After Donald Trump, the president of the United States of America, has blamed video games for the mass shootings in El Paso and Dayton (we wrote about this subject in detail before), the gaming industry has responded to the president’s comments.
The IGDA (International Game Developers Association), as well as the IGDAF (International Game Developers Association Foundation), has reacted to Donald Trump’s comments with the following joint statement: „Our deepest condolences and hearts go out to the victims and families affected by the tragic events in Dayton, Ohio and El Paso, Texas. Society has endured too many senseless acts of violence and horrific mass shootings. Blaming video games distracts from the broader issues at hand. There is an overwhelming amount of research that finds there is no evidence linking video games to violence. Video games do not cause violence, and we support efforts to discontinue this misguided information,” reads the statement from IGDA executive director Renee Gittins and IGDAF Society executive director Nika Nour. They both underline the recent study’s result (which we might have written about back in February) that in the case of teenagers, there is no direct correlation between video games and the violent acts.

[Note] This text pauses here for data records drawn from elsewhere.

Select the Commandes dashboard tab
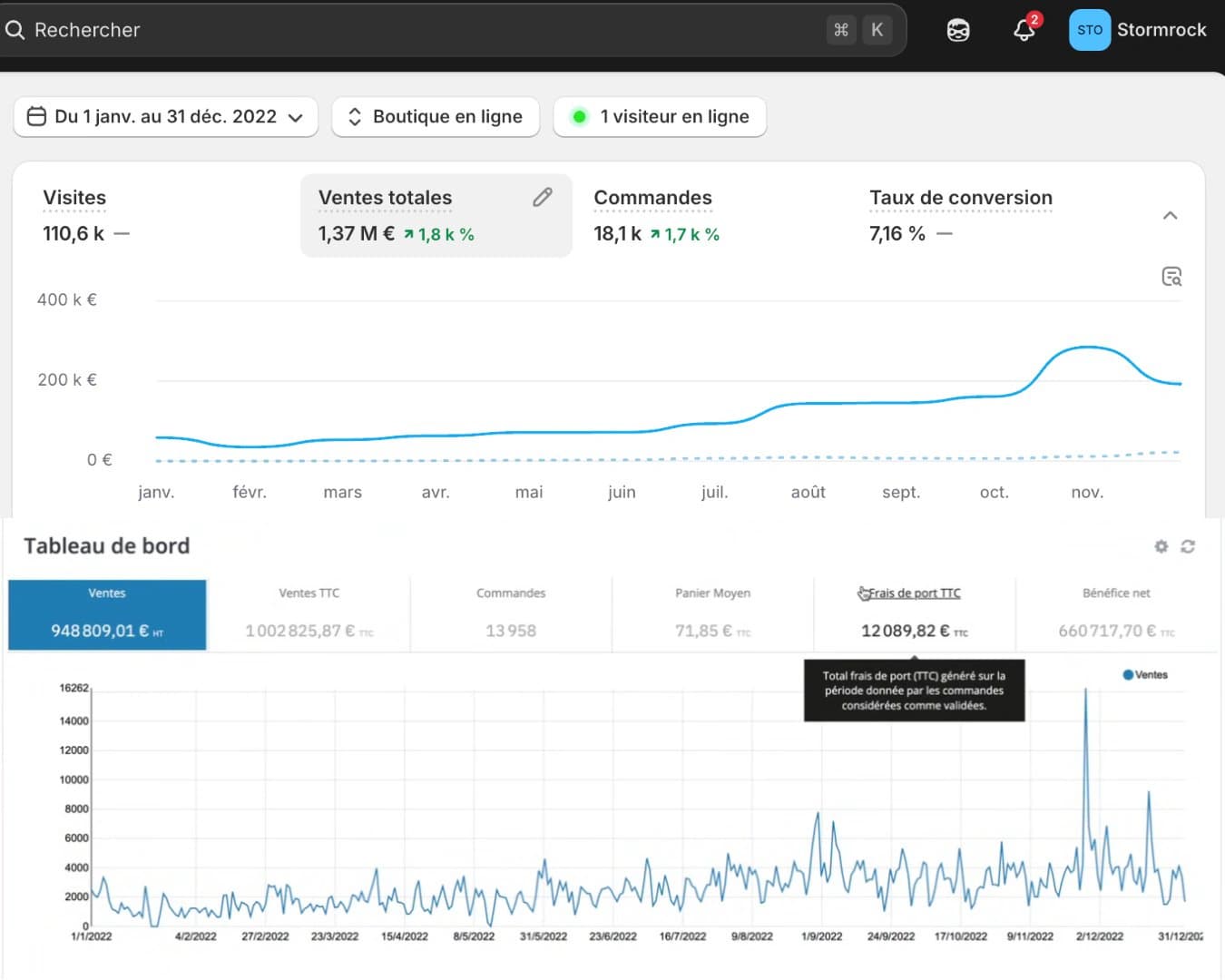 click(511, 614)
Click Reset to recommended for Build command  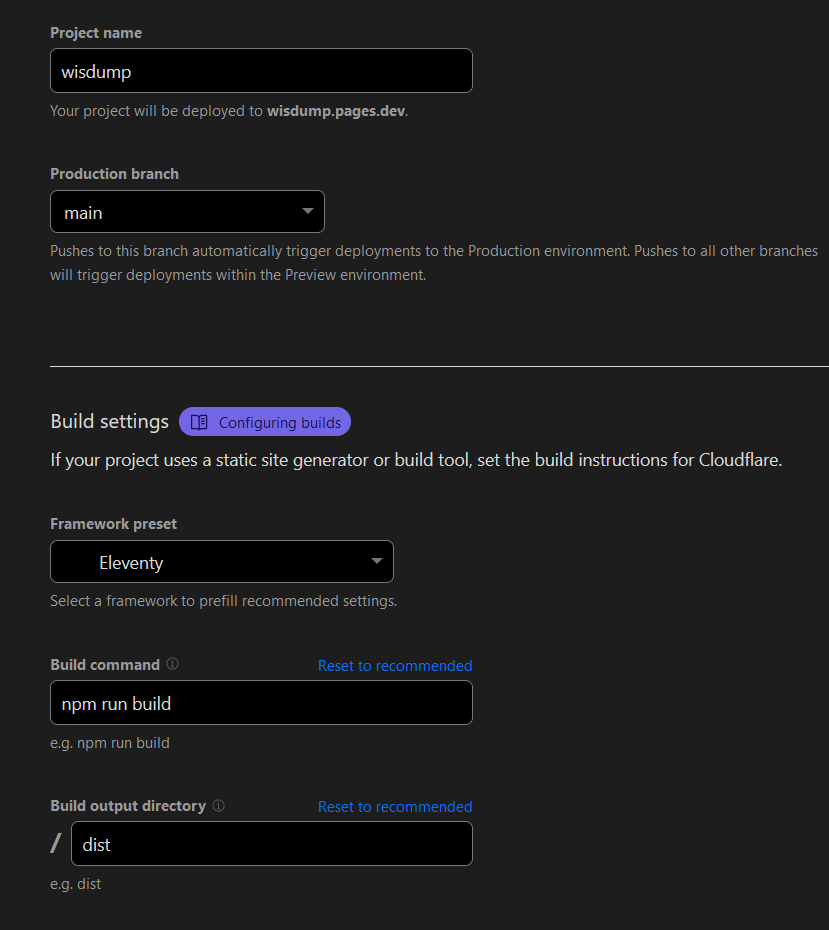(x=394, y=665)
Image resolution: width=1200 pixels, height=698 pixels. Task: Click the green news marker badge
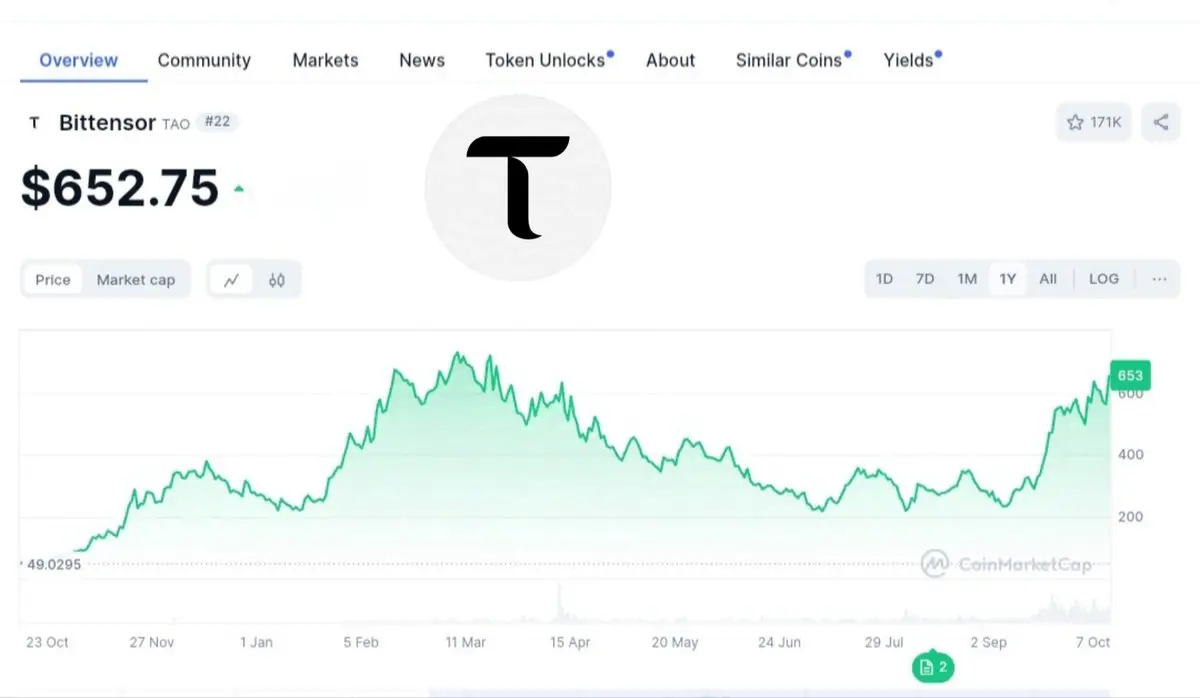932,667
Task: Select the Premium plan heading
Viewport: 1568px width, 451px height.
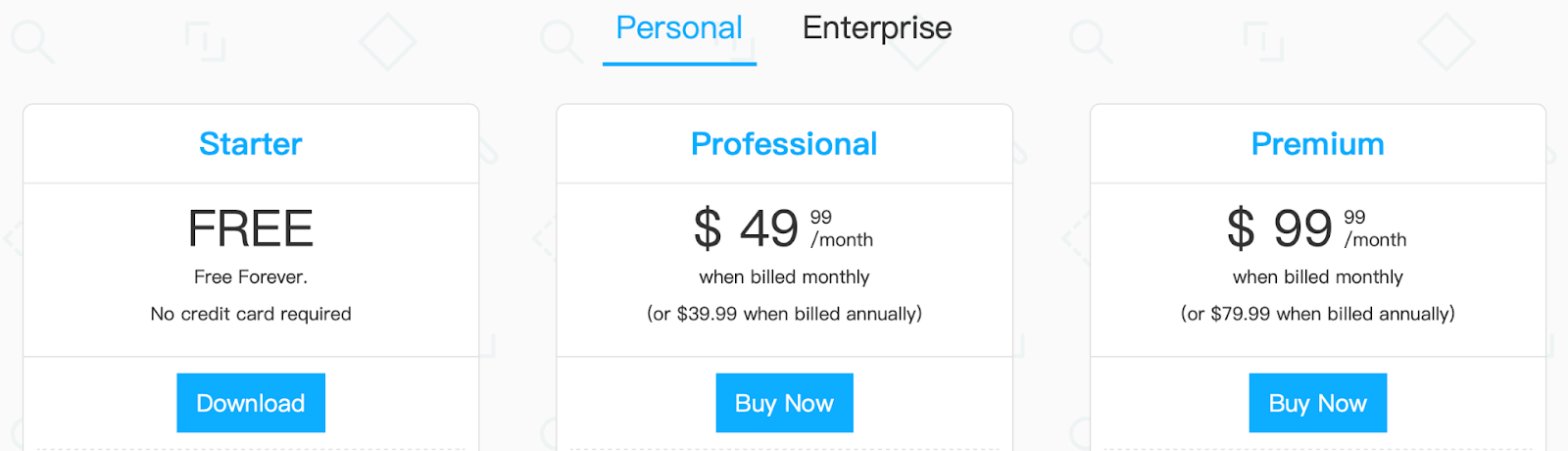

America is getting into a slightly tight situation. From September 1, more Chinese products could be tariffed, and they include PlayStation 4 Slim, the PlayStation 4 Pro, the Xbox One S, the Xbox One X, and the Xbox One S All-Digital Edition, and partially, the Nintendo Switch, as well as the Nintendo Switch Lite (due to launch in late September) will all be affected. The consoles might get a price hike, and if Trump puts some sanctions on the gaming industry (with things like a tax on the games’ price), then the games themselves might also become more expensive.
Of course, this story is developing, so it’s not over yet.